Dividends are the amount of profit which a company decides to share with its shareholders. Normally, when a company comes out with a profit it would reinvest most of it back into its business. This will cause further appreciation in its stock price. This is highly desirable and most stock investors are on the lookout for such stocks. But there will come a time, when a company becomes too large to grow. It will already have a large market capitalization and no matter the profit it has made this quarter it would be similar to what it had made last time or sometimes even lesser. In such cases, in order to keep its shareholders around the company would give out dividends.
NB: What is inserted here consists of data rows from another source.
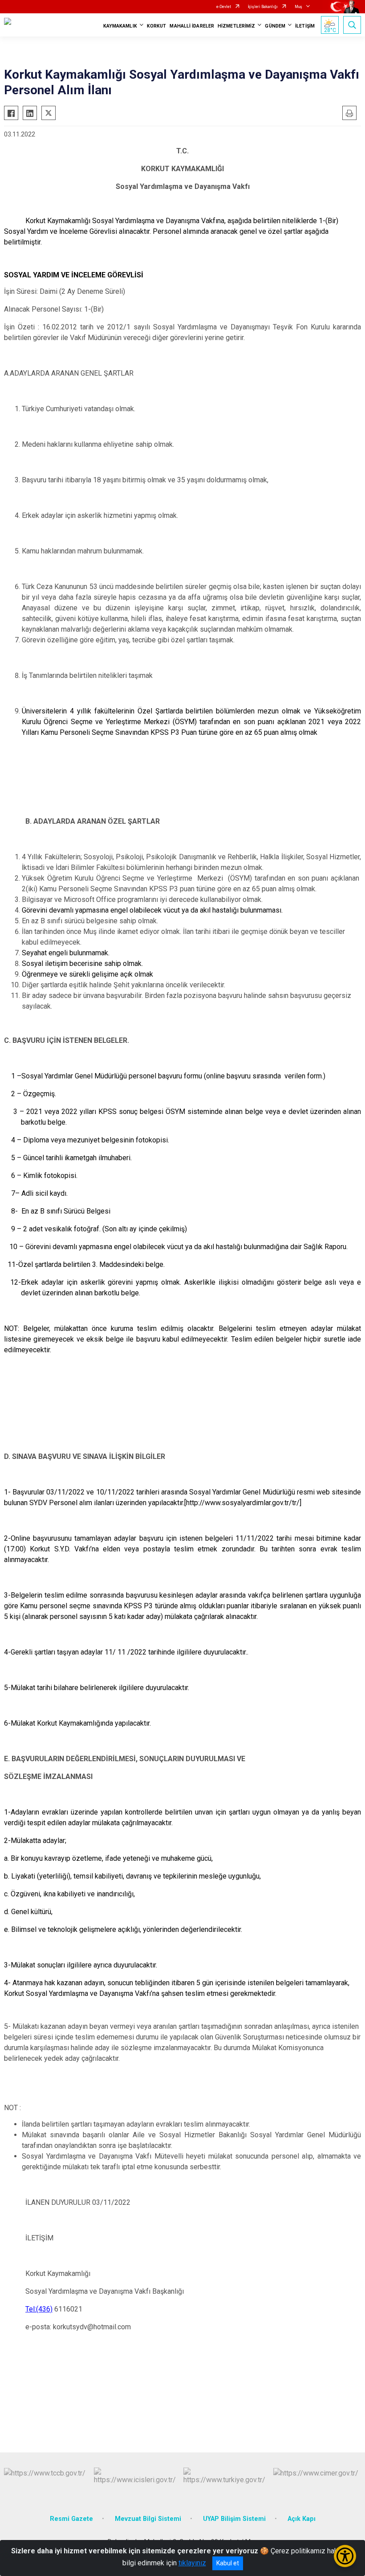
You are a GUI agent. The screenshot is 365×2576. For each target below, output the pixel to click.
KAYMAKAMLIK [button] (120, 26)
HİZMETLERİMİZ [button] (236, 26)
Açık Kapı (302, 2519)
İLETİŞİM (305, 26)
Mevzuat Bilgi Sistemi (148, 2519)
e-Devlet (223, 6)
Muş (298, 6)
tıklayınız (192, 2563)
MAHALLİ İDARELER (192, 26)
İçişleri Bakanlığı (263, 6)
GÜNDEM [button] (275, 26)
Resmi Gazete (71, 2519)
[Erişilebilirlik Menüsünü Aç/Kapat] (345, 2556)
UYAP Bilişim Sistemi (234, 2519)
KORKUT (156, 26)
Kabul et (227, 2563)
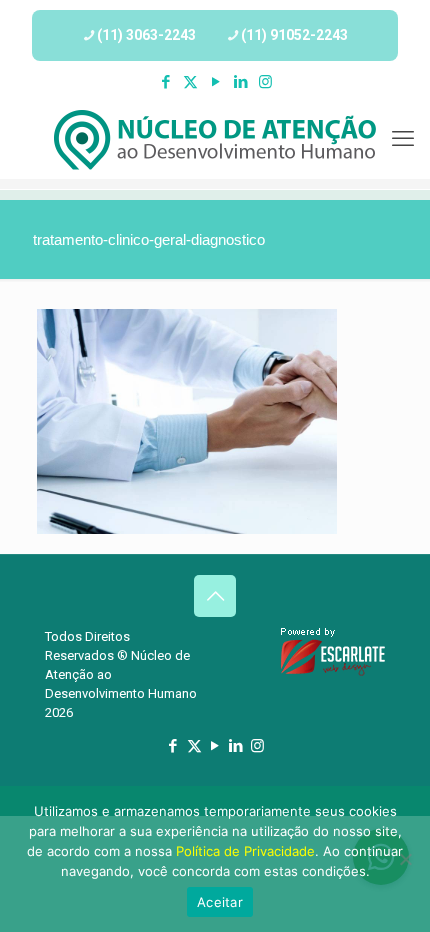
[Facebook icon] (165, 82)
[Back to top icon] (215, 596)
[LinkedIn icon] (240, 82)
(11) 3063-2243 (146, 35)
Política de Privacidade (245, 851)
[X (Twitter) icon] (190, 82)
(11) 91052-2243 (294, 35)
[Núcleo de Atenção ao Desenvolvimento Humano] (215, 139)
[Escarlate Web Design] (333, 672)
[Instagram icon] (265, 82)
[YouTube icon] (215, 82)
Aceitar (220, 902)
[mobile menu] (403, 139)
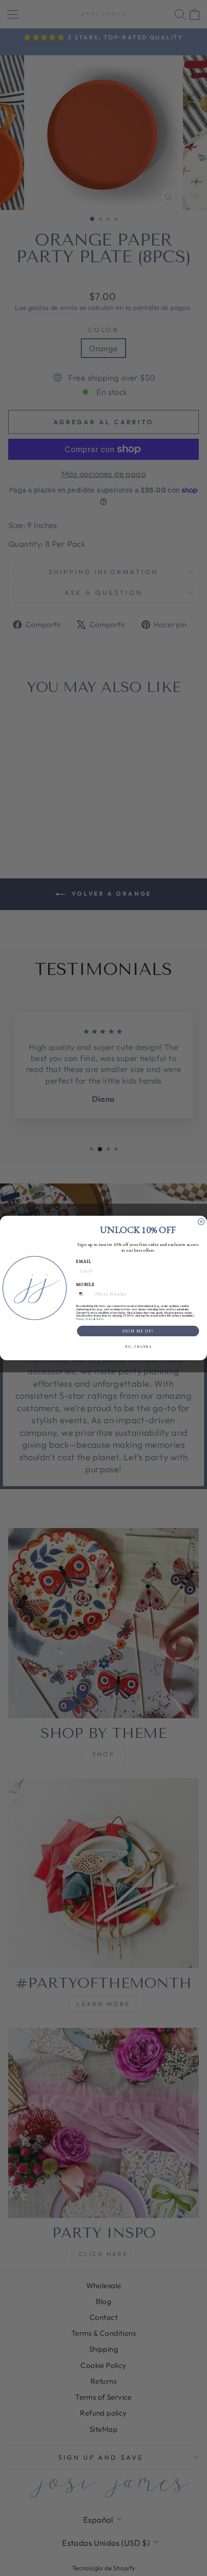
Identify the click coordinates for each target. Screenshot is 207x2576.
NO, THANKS (138, 1347)
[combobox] (84, 1294)
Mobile (85, 1284)
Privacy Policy (84, 1319)
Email (84, 1261)
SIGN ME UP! (138, 1331)
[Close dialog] (201, 1222)
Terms (100, 1319)
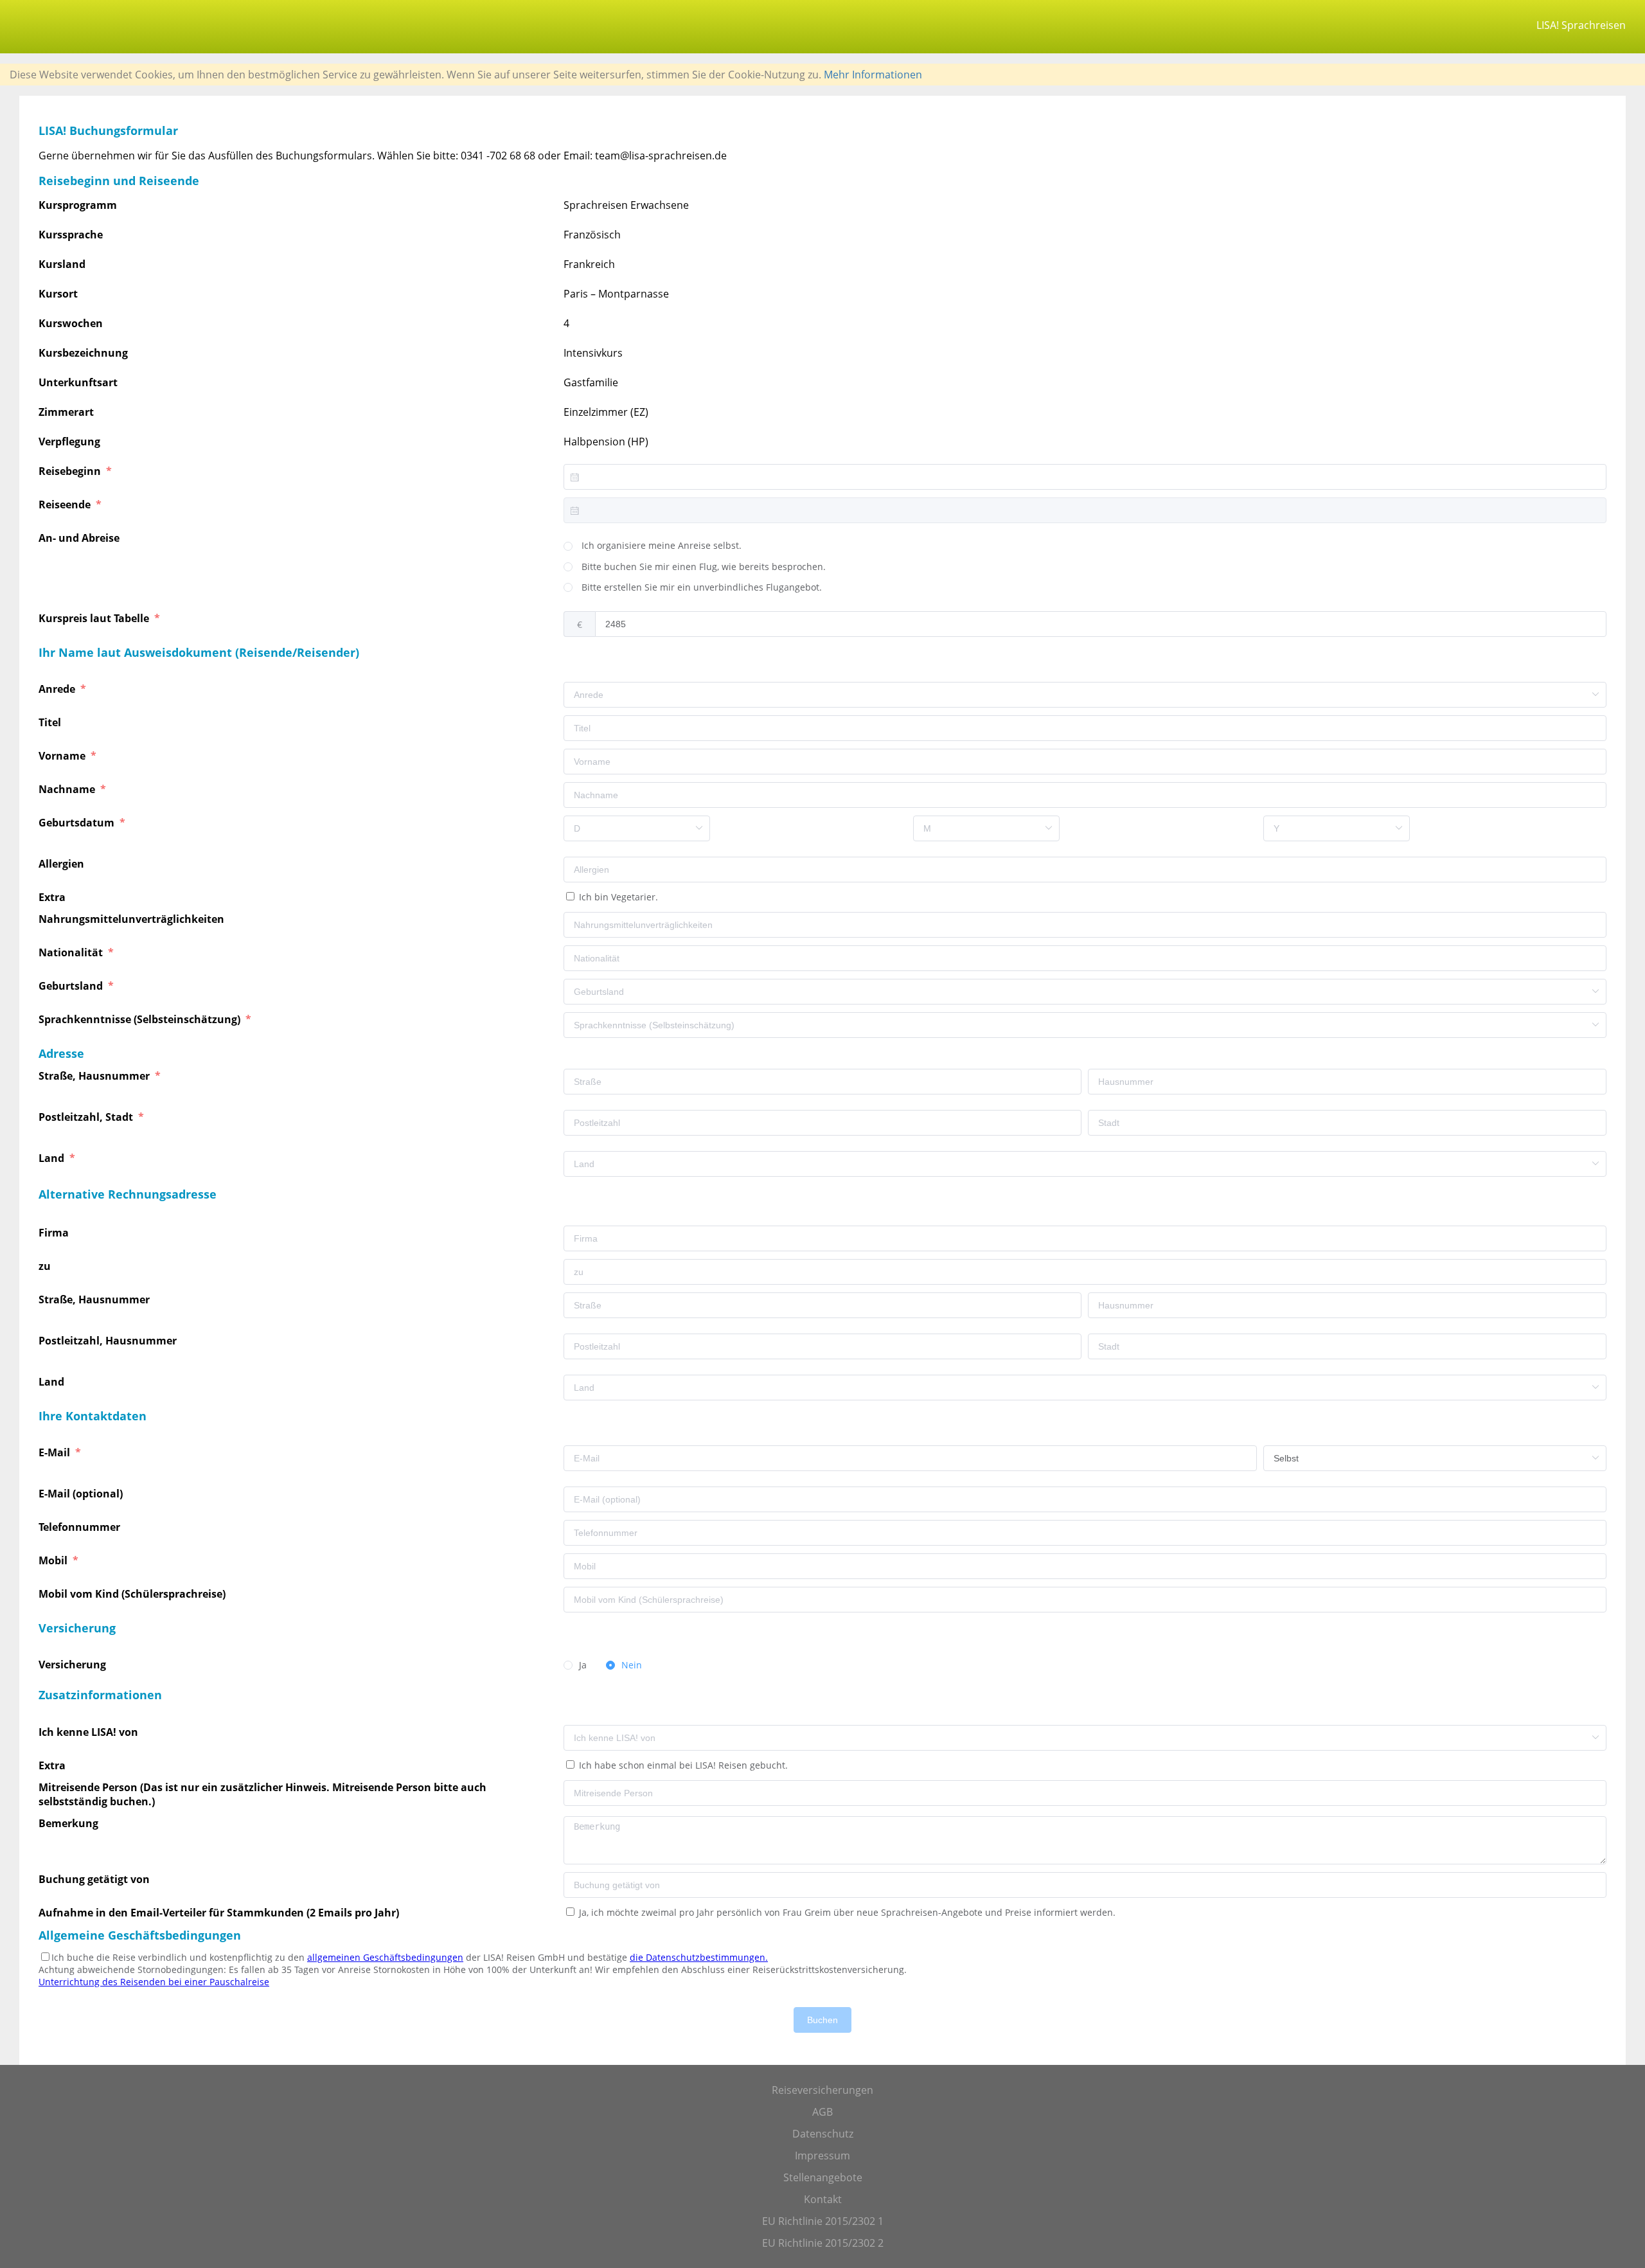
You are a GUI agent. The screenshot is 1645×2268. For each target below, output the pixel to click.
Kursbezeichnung (83, 353)
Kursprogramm (78, 205)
                    A dividend is usually quoted as an annual figure; ie if they mention that IBM has announced a dividend of 5$, then that means each quarter you will get 5/4=1.25$ per share. So if you have 200 shares then you will get 1000$ yearly ie around 250$ on a quarterly basis.

Dividends are usually used by the following group of people:----

1. Conservative investors or amateur investors:-----

Investors who are not accustomed to taking a lot of risk would find better peace investing their money in stocks that provide higher than average dividends. Dividends can be a source of regular income, especially when you own like 4000 shares, where each share can earn a dividend of 2 to 3$. But investors also need to be aware that dividends can’t be guaranteed. It's entirely up to the company to decide. Before you invest for income make sure that the stock is an income stock(which provides higher than average dividends).

2. Retirees:----

Long term growth stocks can be really attractive when you are getting started in life. You can take more risks. Of Course, growth stocks are always more riskier. But retirees usually don't much use of growth stocks. They are more concerned about stocks that can earn them a decent income. Usually most retirees put their pension funds into income stocks.

Few more pointers

Dividend Stocks are also known as defensive stocks. Because usually these stocks would belong to a company that sell goods or services that are required no matter what the economic conditions are. Think soap, paste, food etc. These goods would always have demand no matter what is happening in the financial world. Make sure that when you are going for dividends that you invest in such stocks.

But having dividend stocks is not always risk free. There is always the possibility that the stocks value would appreciate or depreciate. So do understand that there is always some amount of risk involved. Also there is no guarantee of a dividend. It is entirely up to the company’s board to decide on whether they need to give dividends this year, whether the amount is going to be same as last year or more or even less.